The Samsung phone price increase refers to a growing trend where Samsung’s flagship smartphones are becoming more expensive because of rising component costs, global RAM shortages, higher tariffs, and mounting demand for AI-ready hardware across the tech supply chain. Samsung has already acknowledged that shortages of RAM and other materials, combined with tariffs, made a “significant contribution” to earlier price hikes on its high-end devices. Now, the same pressures are intensifying. Memory chips, advanced processors and premium displays are all competing for limited supply as AI data centres consume more components. At the same time, economic and trade policies are adding extra costs per device, which manufacturers pass on to consumers. This combination means flagship phone pricing is under more pressure than at any point in recent years.
RAM Shortage Impact: How AI Is Squeezing Memory Supply
Global RAM shortages sit at the centre of the latest Samsung phone price increase. High demand for DRAM and NAND memory from AI data centres and cloud providers is soaking up supply that would otherwise go into consumer devices. Industry reports cited in both tech and news outlets note that companies building AI services are consuming large amounts of memory, which raises component prices for smartphone makers. Samsung is exposed twice: it builds Galaxy phones and produces memory chips, so it feels the RAM shortage impact across its business. Some reports describe this crunch as “RAMageddon,” underscoring how severe the squeeze has become. As memory costs climb, the most affected devices are those that rely on fast, high-capacity RAM and storage, which includes many modern flagship phones built to power new AI features on-device.

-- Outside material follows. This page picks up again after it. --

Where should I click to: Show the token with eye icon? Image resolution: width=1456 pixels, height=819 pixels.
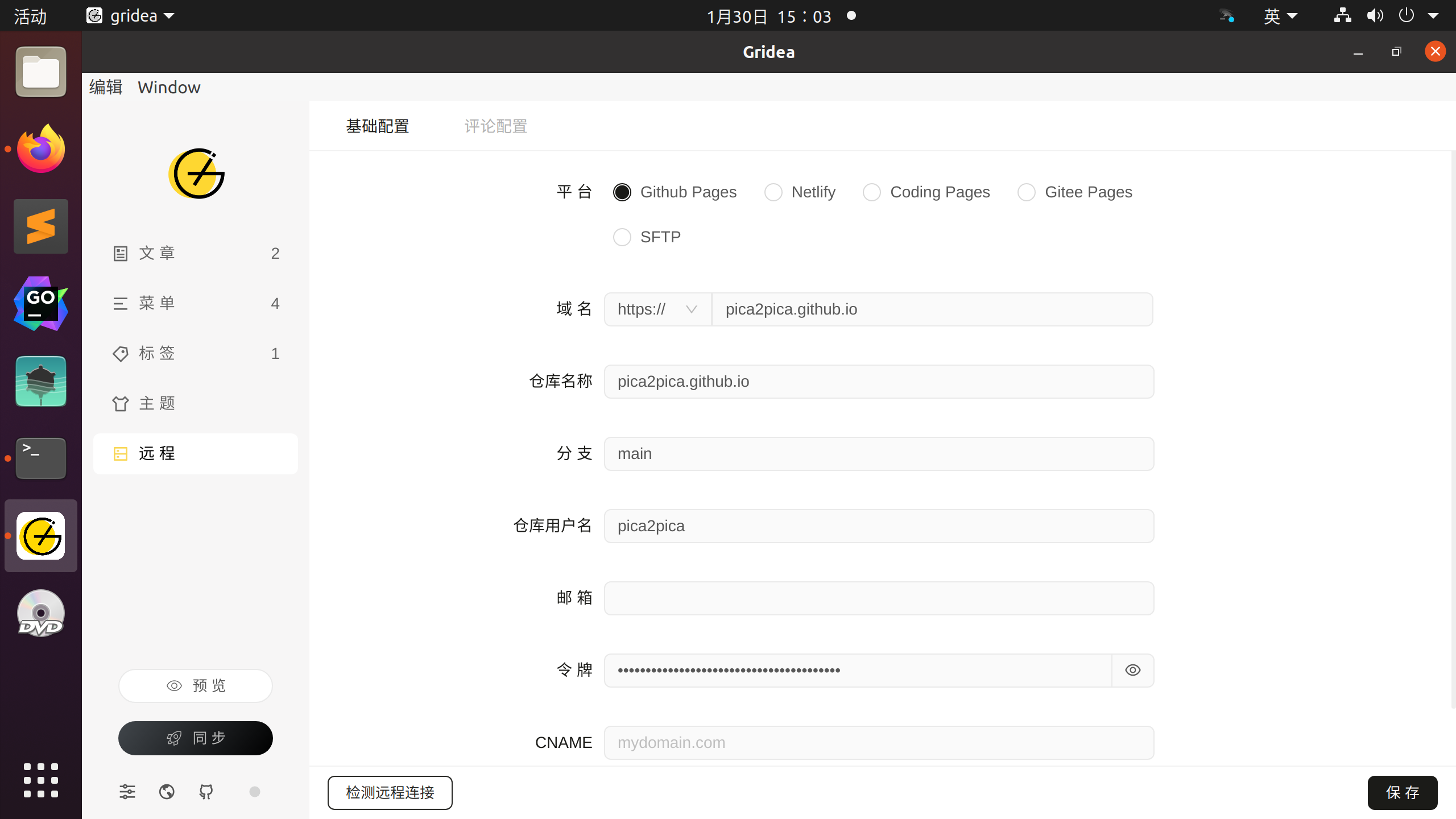pyautogui.click(x=1132, y=670)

Tariffs and Supply Chain Pressures on Flagship Phone Pricing
Beyond memory, tariffs and wider supply chain disruptions are adding more weight to flagship phone pricing. Samsung told one outlet that tariffs, together with shortages of RAM and other materials, made a significant contribution to previous price increases. Tariffs raise the cost of importing components and finished phones, and manufacturers often respond by increasing retail prices to protect their margins. At the same time, logistics issues and fluctuating material costs continue to unsettle the smartphone supply chain. This is not unique to one brand: component suppliers are facing inconsistent demand cycles, while AI-related hardware orders take priority. These factors combine into a higher baseline cost for building and shipping a premium smartphone, making it harder for companies to keep prices flat even when they want to remain competitive.

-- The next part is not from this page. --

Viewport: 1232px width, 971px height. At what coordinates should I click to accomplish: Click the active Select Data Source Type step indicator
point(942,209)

Which Samsung Phones Are Likely to Get More Expensive?
Flagship and premium models sit at the front of this new price wave. Reports indicate that Galaxy S series phones, Galaxy Z Flip and Galaxy Z Fold 7 devices, and Galaxy FE handsets are all affected by recent price adjustments, with models that have more storage seeing the biggest increases. One outlet notes that these devices will see their prices go up by roughly the equivalent of USD 116 (approx. RM536), while higher-storage versions could rise further. Samsung has also applied slight price increases to the Galaxy S26 lineup in some markets. Looking ahead, analysts expect future Galaxy Ultra devices, foldables and even upper mid-range phones to become more expensive as brands invest in AI-capable chipsets, cameras and batteries that demand more advanced – and more costly – components.
What This Means for Consumers and the Wider Smartphone Market
The current wave of smartphone tariffs, RAM shortages and AI hardware demand is changing how much consumers pay for new devices across the industry. Samsung’s reported moves come as other manufacturers also adjust their pricing strategies. For instance, one report notes that Motorola has raised prices on some phones by 50 percent and launched a new Razr Ultra with a USD 200 (approx. RM924) increase, showing that rising costs are not limited to a single brand. Analysts expect flagship phone pricing to keep trending upward as memory, processor and component costs stay high. For buyers, this may mean paying more for top-tier models or settling for smaller storage and fewer premium features. Anyone planning to upgrade soon may want to watch upcoming launch events closely for signs of further price changes.